### Written task
Recast the material as a numbered list, from the first line through the line containing "Action: point(39,168)", skipping blank lines and leaving out the pictures.

### Dataset entries
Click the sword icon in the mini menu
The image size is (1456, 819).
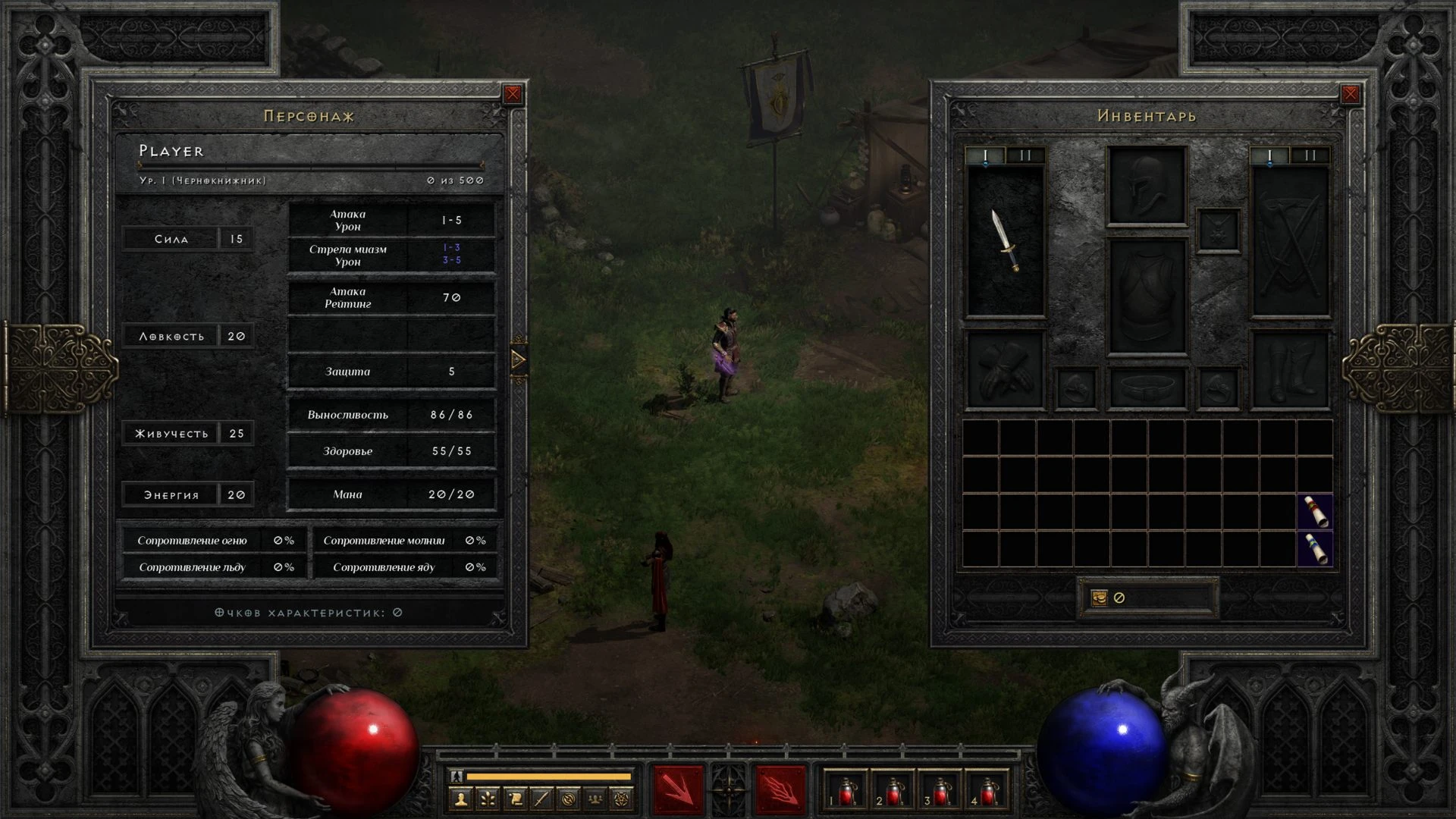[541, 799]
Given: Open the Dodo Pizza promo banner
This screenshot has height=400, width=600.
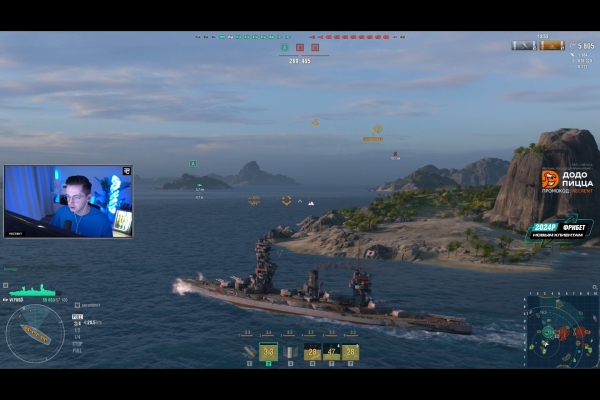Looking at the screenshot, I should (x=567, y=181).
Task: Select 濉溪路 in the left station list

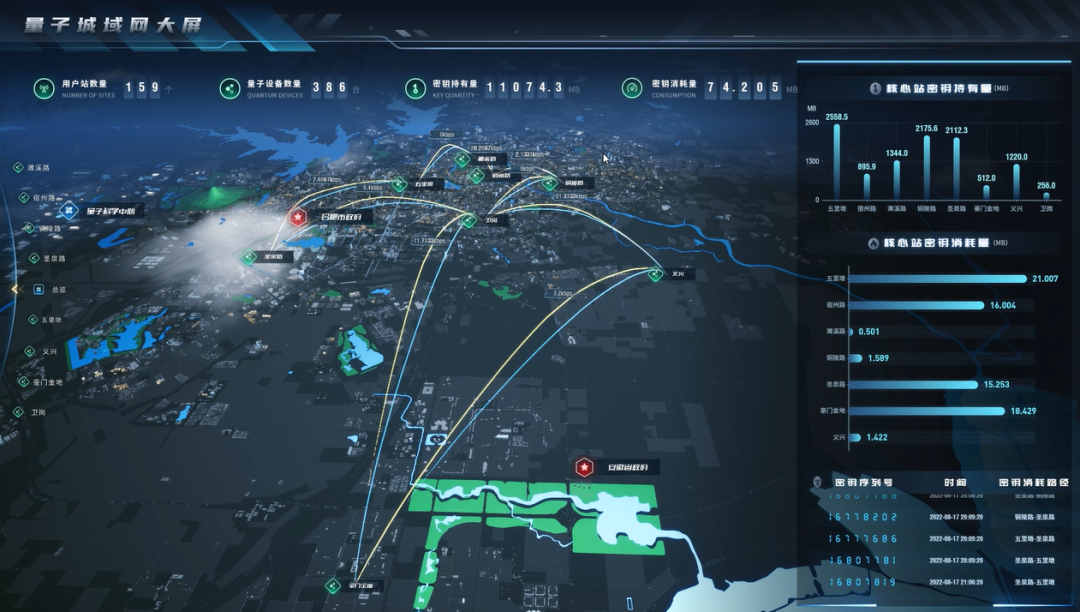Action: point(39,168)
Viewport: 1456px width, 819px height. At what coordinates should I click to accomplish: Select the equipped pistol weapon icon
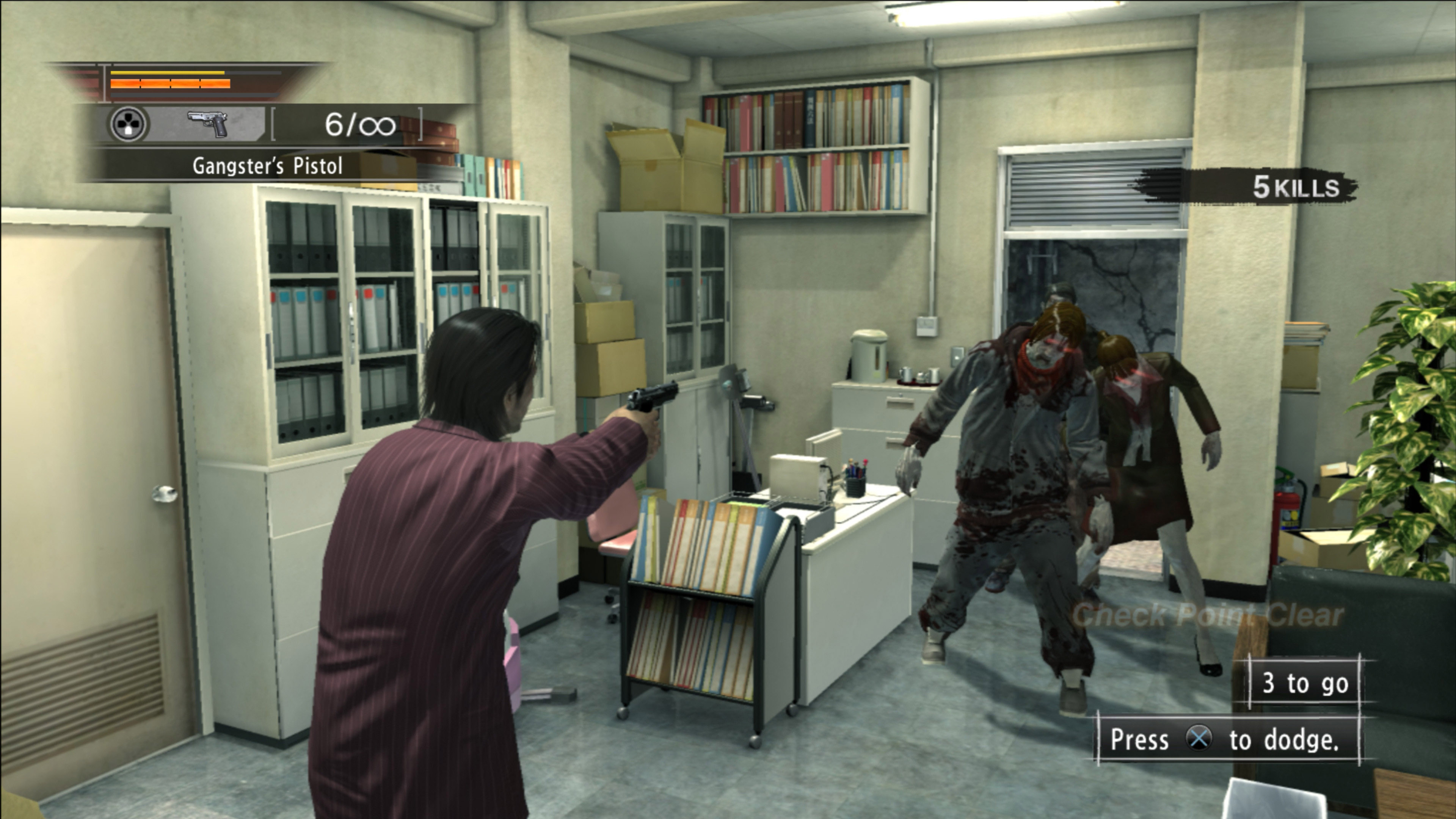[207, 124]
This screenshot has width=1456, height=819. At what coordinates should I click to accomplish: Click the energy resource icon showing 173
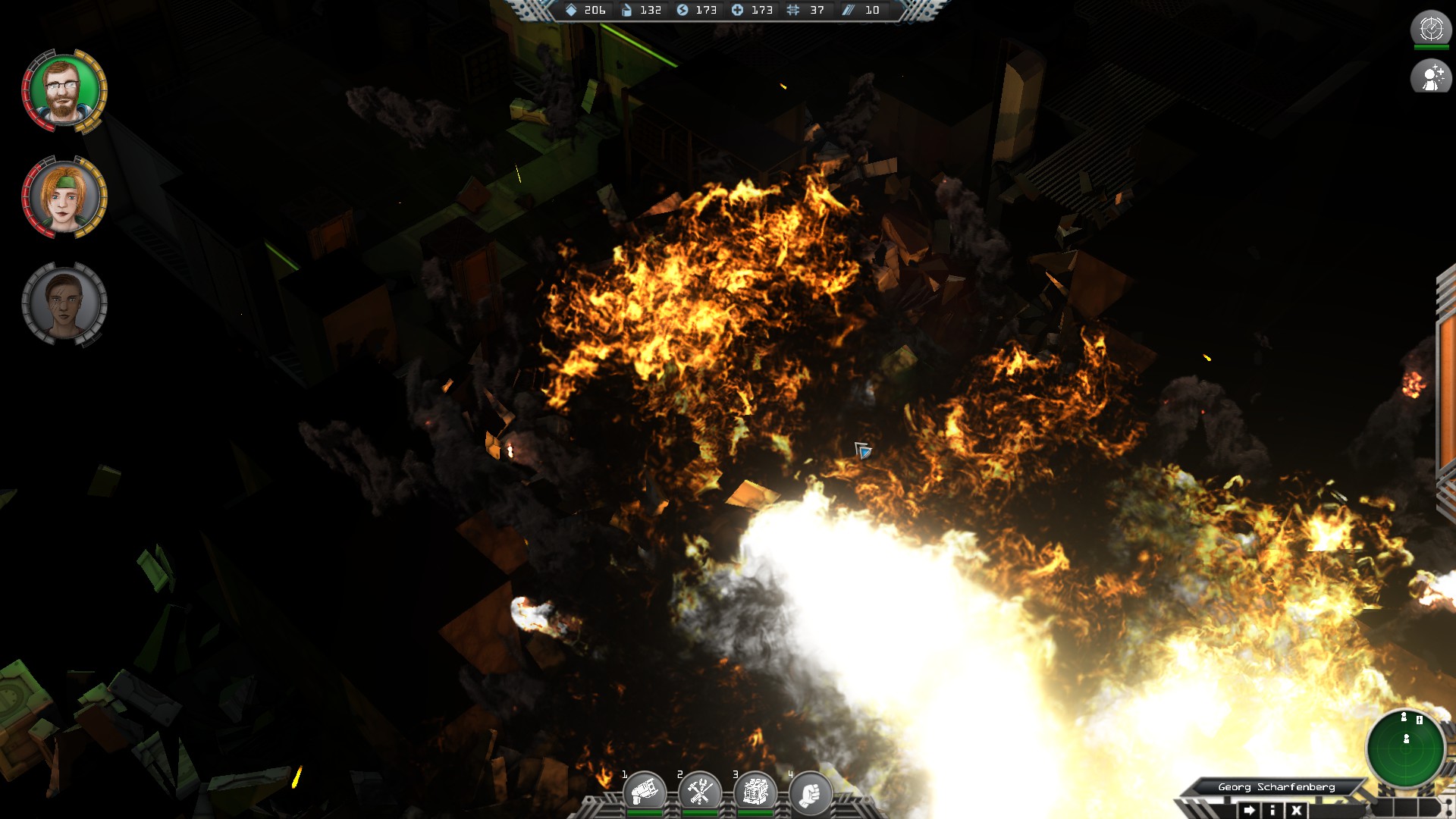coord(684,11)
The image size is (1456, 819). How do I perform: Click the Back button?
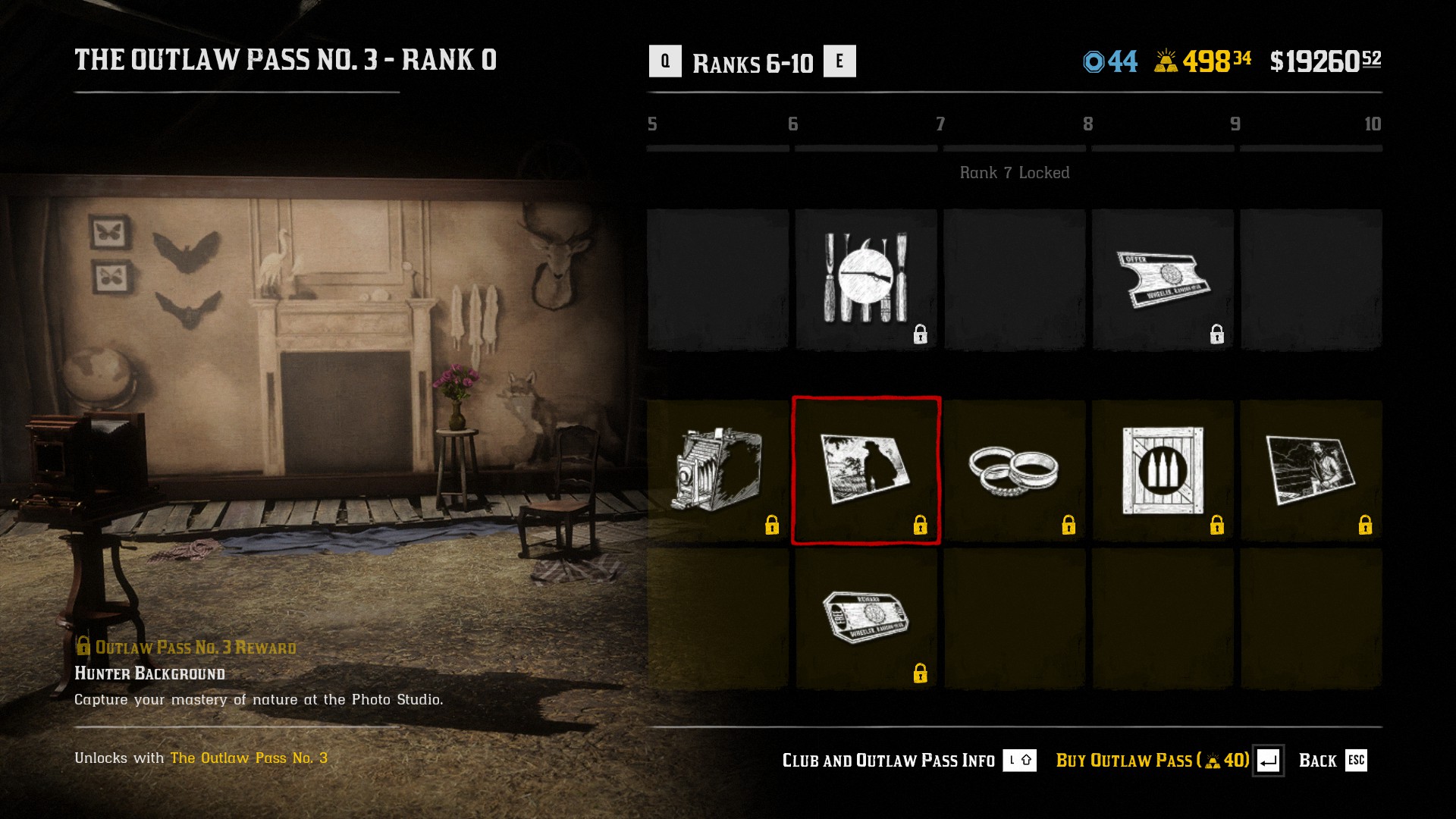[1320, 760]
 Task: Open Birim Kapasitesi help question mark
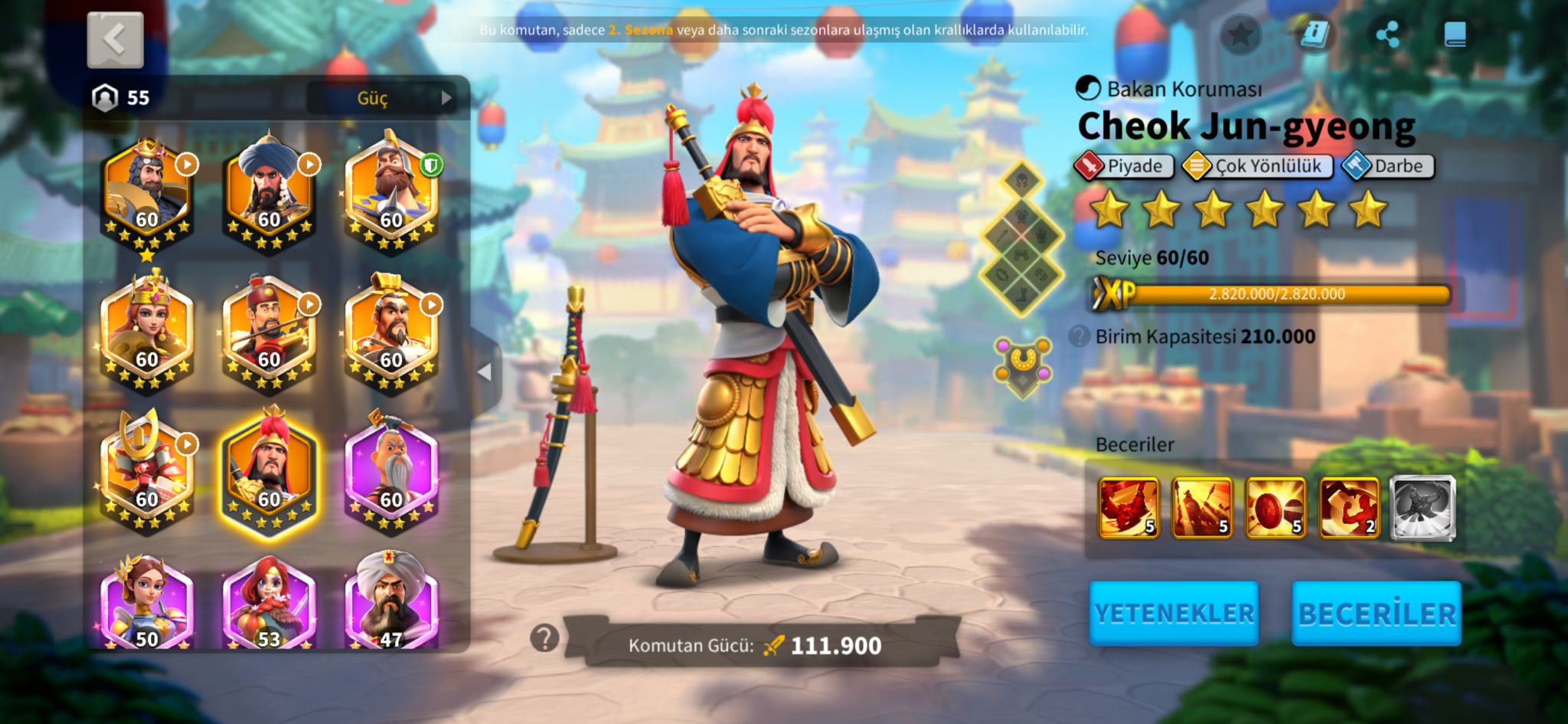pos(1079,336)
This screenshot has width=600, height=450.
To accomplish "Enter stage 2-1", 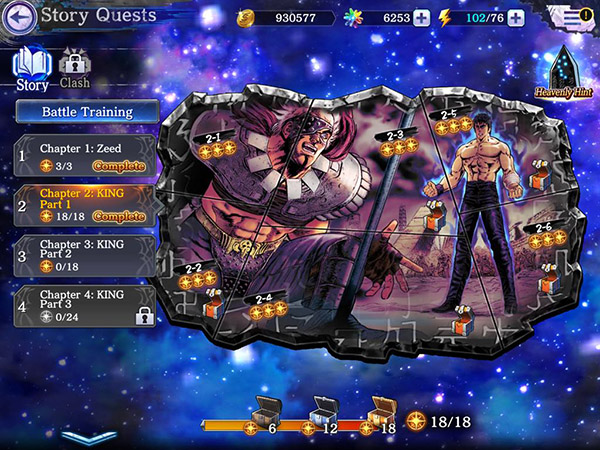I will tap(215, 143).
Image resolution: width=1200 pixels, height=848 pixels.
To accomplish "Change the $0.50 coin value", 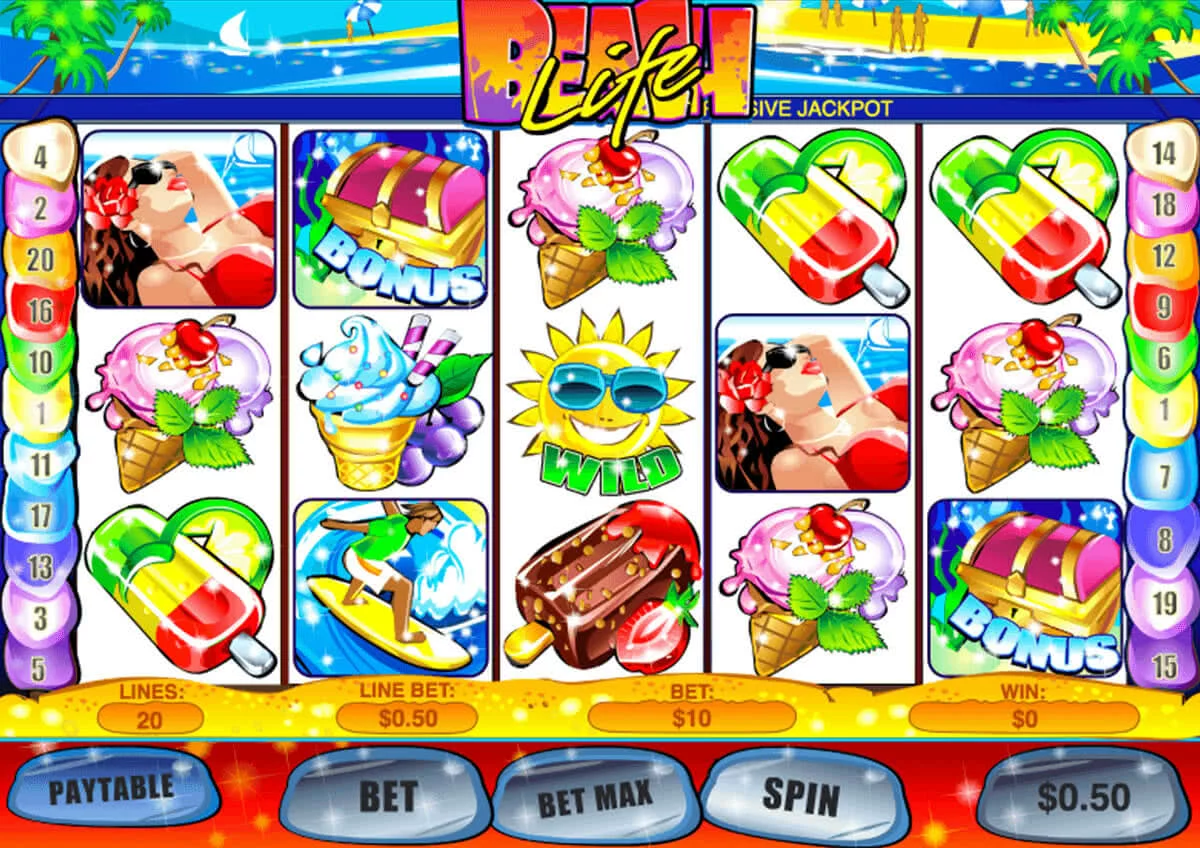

### Output below
1. Click the sword icon in the mini menu
2. The image size is (1456, 819).
3. [541, 799]
4. Given: Open the Dodo Pizza promo banner
5. This screenshot has height=400, width=600.
6. Looking at the screenshot, I should (x=567, y=181).
7. Task: Select 濉溪路 in the left station list
8. Action: point(39,168)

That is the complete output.